Why the fall from grace? One reason is that the collateral consequences of Big Tech’s current business model are too obvious to ignore. The list is old: centralization, surveillance, information control. This is ongoing and not hypothetical. Concentrating so much power in a few hands does not lead to good things. No, it leads to situations like the CrowdStrike outage in mid-2024, where Microsoft’s corner-cutting led to a global failure of critical infrastructure – from hospitals to banks to traffic systems – for an extended period of time.

Another reason Big Tech will fail in 2025 is that the fragile artificial intelligence market that Big Tech is betting big on is starting to lose momentum. Major financial firms such as Goldman Sachs and Sequoia Capital are concerned. They recently went public with their concerns about the disconnect between the billions required to create and use AI at scale and the poor market fit and poor returns where the rubber meets the road of the AI ​​business model.
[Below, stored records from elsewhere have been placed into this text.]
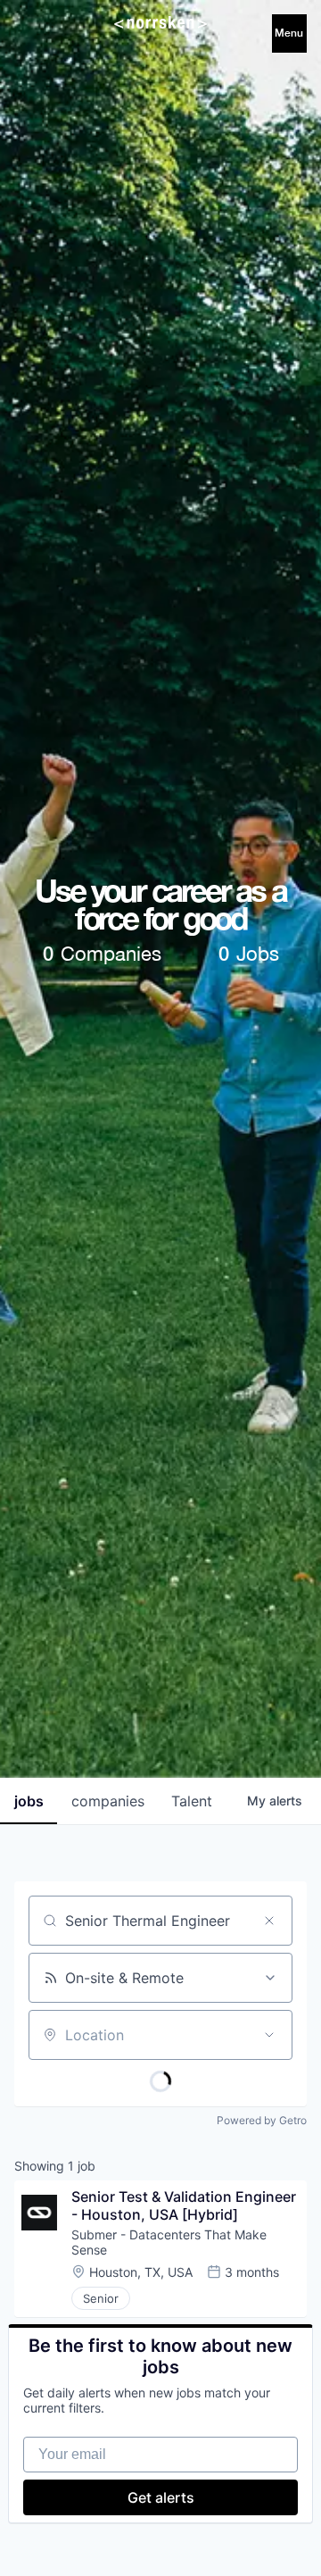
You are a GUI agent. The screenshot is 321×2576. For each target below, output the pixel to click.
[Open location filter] (269, 2035)
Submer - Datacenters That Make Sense (170, 2242)
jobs (29, 1801)
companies (107, 1801)
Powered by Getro (262, 2120)
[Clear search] (269, 1920)
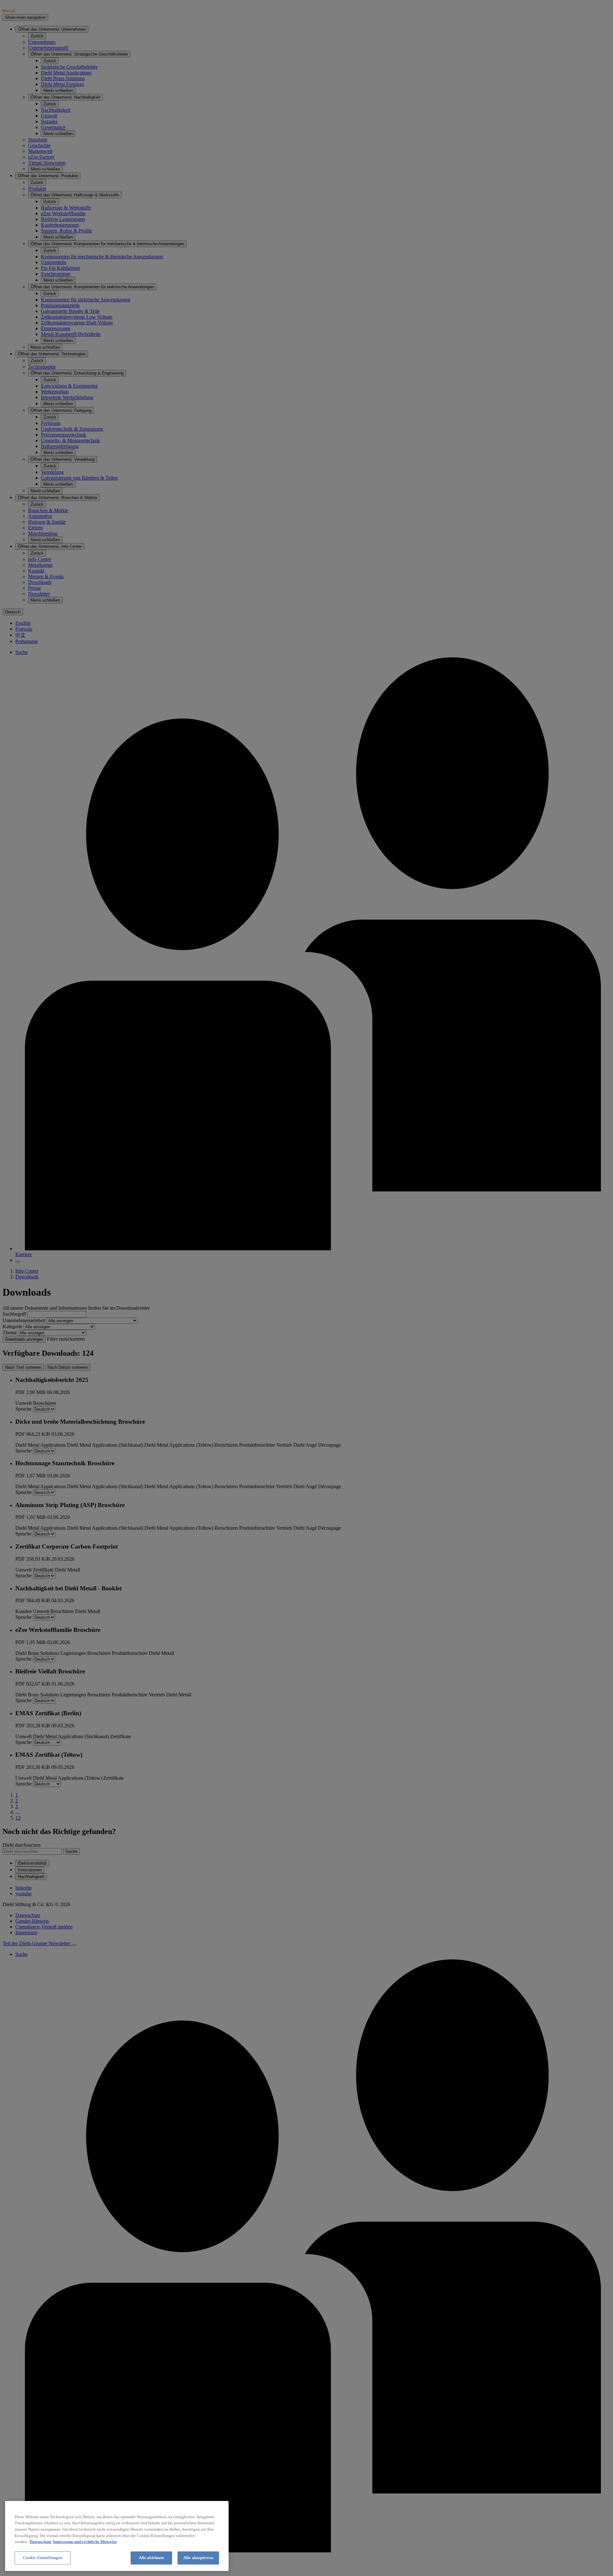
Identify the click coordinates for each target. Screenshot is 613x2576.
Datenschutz (40, 2541)
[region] (117, 2536)
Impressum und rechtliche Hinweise (85, 2541)
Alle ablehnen (151, 2557)
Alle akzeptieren (198, 2557)
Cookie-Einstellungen (43, 2557)
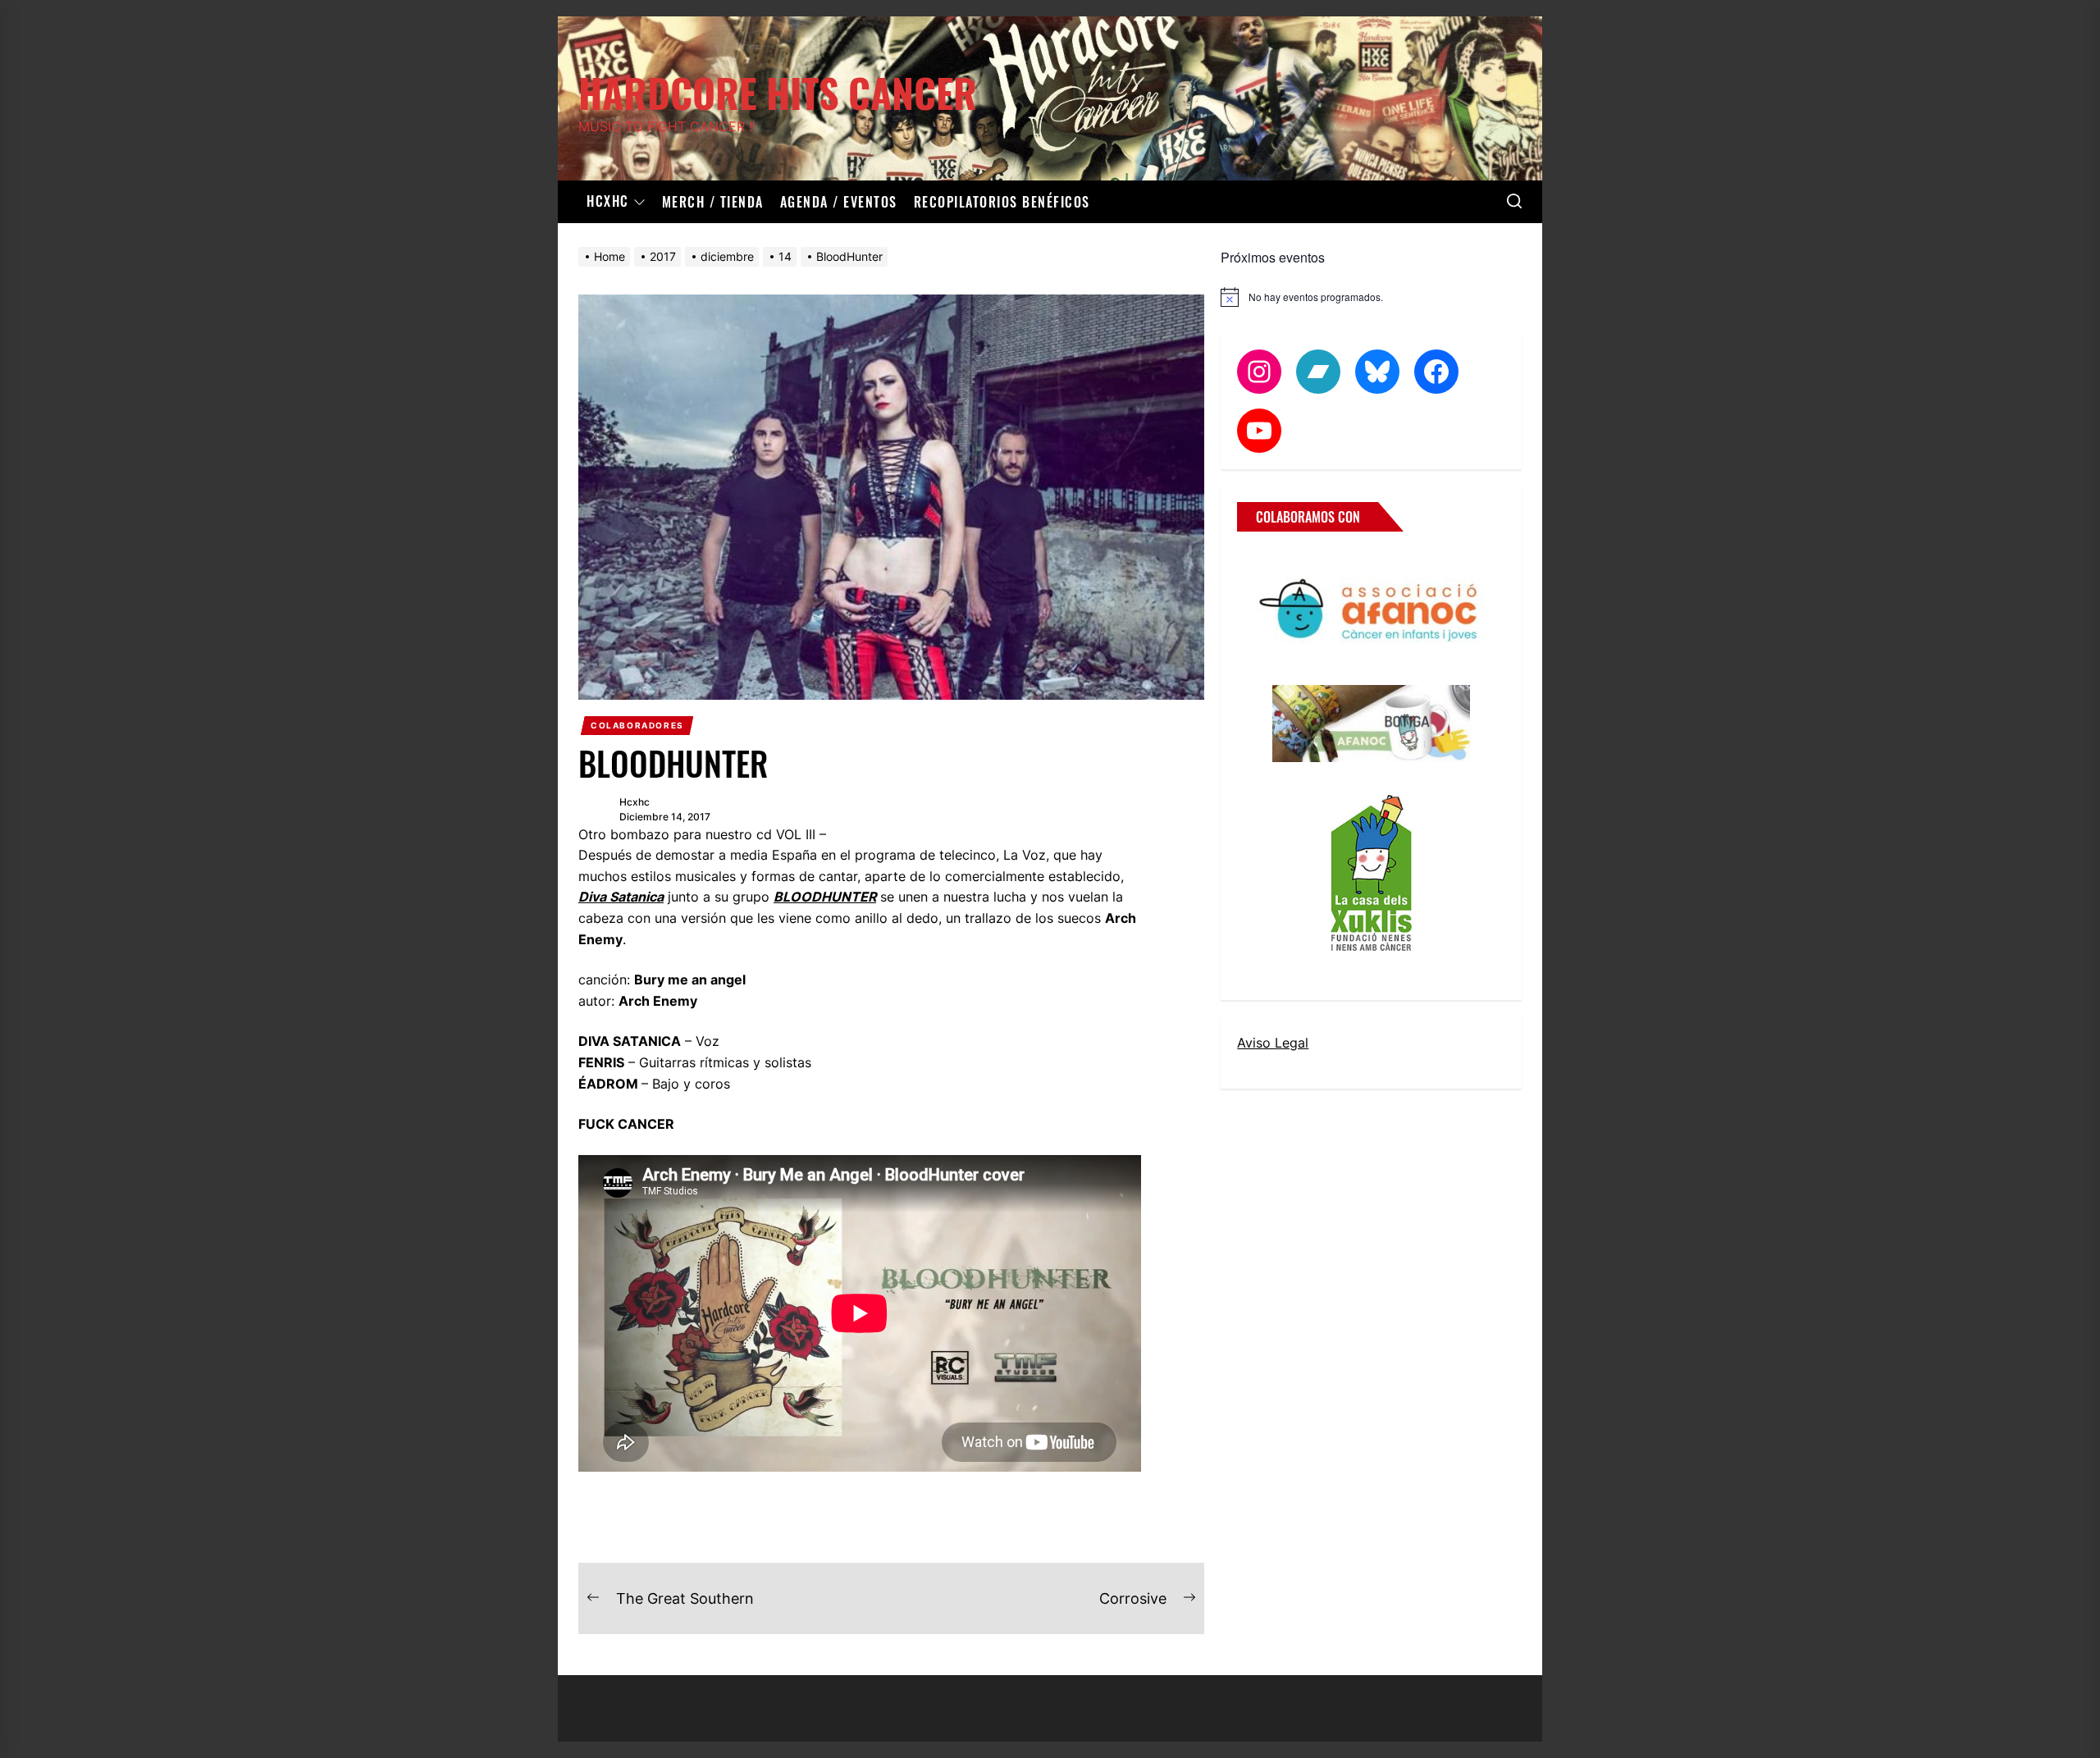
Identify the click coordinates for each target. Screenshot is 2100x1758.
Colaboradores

It doesn’t help that the public and regulators are waking up to the fact that AI relies on and generates sensitive data at a time when the appetite for privacy has never been greater – as evidenced, for example, by the continued growth of Signal users. On the other hand, AI destroys privacy in general. We saw this back in June when Microsoft announced Recall, a product that, I’m not kidding, will take screenshots of everything you do on your device so that the AI ​​system can give you a “perfect memory” of what you were doing on your computer (Doomscrolling? Porn – supervising?). For the system to work, it required capturing sensitive images that would otherwise not exist.

Fortunately, these factors do more than liquefy the ground for Big Tech’s dominance. They are also pursuing bold visions of alternatives that stop tinkering at the edges of the monopoly technology paradigm and work to design and build truly democratic, independent, open and transparent technologies. Imagine!

For example, initiatives in Europe are exploring independent core technology infrastructure by organizing meetings of open source developers, management researchers and political economy experts in the technology industry.